With the social-networking sites of the new century—Friendster and MySpace were launched in 2003, Facebook in 2004—the friendship circle has expanded to engulf the whole of the social world, and in so doing, destroyed both its own nature and that of the individual friendship itself. Facebook's very premise—and promise—is that it makes our friendship circles visible. There they are, my friends, all in the same place. Except, of course, they're not in the same place, or, rather, they're not my friends. They're a [superficial likeness or semblance] of my friends—little dehydrated packets of images and information, no more my friends than a set of baseball cards is the New York Mets ….
Deresiewicz concludes: 'Friendship is devolving, in other words, from a relationship to a feeling—from something people share to something each of us hugs privately to ourselves in the loneliness of our electronic caves.'"

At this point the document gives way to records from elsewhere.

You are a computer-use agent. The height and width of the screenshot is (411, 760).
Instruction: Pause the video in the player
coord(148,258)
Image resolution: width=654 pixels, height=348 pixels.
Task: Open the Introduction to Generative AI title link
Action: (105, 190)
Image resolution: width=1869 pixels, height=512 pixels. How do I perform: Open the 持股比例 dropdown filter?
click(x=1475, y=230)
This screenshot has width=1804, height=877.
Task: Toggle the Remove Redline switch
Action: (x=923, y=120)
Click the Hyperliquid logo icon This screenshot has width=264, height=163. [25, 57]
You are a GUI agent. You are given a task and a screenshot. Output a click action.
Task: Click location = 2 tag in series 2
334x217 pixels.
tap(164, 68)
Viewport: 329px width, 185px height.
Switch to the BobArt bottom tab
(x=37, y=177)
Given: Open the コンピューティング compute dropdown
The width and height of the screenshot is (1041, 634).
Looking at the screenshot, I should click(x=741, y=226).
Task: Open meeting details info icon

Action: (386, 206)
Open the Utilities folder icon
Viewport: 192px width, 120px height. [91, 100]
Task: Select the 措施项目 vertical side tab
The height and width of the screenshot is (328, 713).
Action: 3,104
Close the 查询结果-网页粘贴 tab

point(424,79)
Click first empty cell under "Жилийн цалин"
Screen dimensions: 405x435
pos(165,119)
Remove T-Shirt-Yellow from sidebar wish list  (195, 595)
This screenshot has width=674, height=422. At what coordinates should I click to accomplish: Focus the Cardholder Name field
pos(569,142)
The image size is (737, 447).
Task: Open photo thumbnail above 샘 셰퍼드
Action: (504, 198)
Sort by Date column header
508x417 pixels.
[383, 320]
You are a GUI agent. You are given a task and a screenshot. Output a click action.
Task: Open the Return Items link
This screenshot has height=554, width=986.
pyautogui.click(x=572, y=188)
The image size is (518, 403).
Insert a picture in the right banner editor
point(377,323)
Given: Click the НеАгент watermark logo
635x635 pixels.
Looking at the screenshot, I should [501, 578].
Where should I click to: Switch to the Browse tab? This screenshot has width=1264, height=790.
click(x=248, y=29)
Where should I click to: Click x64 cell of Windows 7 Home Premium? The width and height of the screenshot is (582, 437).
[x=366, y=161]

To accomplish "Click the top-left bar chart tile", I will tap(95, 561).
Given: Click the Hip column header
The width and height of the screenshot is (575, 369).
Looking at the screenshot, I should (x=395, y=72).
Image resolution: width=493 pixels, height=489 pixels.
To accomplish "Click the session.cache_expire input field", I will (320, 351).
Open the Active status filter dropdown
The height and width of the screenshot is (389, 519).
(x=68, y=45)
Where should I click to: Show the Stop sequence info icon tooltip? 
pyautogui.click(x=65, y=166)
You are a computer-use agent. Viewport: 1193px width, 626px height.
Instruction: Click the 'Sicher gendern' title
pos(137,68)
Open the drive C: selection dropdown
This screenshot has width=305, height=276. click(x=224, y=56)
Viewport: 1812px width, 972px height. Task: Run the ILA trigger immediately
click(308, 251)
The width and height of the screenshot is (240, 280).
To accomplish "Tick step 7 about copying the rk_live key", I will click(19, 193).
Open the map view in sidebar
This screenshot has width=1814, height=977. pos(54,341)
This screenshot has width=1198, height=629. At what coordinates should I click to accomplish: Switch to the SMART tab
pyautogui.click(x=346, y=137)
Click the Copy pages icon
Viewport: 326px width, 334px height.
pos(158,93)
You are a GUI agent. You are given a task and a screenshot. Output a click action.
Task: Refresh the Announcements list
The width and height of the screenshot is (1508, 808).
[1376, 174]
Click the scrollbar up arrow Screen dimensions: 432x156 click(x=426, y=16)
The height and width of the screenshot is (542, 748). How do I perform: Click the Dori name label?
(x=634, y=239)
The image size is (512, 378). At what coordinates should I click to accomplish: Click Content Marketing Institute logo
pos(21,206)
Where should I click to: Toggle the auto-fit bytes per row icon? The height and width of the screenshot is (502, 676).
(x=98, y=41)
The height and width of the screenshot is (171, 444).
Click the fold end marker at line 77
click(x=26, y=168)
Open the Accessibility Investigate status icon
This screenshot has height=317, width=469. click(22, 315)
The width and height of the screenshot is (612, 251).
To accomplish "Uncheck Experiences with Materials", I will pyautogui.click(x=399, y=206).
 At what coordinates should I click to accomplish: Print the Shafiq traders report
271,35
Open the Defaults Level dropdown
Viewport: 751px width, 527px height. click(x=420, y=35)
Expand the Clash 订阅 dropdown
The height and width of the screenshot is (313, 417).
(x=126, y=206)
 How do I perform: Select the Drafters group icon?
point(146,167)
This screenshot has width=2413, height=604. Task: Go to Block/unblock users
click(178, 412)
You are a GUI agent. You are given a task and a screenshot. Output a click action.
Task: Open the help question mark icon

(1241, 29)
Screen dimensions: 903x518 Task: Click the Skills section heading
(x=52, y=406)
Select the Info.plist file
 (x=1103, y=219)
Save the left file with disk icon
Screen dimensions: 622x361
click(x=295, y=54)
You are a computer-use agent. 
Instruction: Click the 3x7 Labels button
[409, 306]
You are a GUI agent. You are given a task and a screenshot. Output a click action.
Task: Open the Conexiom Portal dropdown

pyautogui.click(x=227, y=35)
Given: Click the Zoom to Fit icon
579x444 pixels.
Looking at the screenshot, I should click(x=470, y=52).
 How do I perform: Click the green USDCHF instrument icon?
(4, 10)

-- Jerry De Luca, Montreal West, Quebec, Canada; source: William Deresiewicz,
"Faux Friendship," The Chronicle of Higher Education (12-6-09)

I'm not planning to give up Facebook anytime soon. But this reminds me to truly value and nurture genuine, soul-transforming friendship, and not settle for any superficial imitation.

My friends, please know that I am grateful for the unconditional love and support that have been shown to me. But we must not stop there. A friendship is only true when we're willing to risk sometimes-scary conversations as we lovingly challenge each other to more fully live according to what we say we believe and value.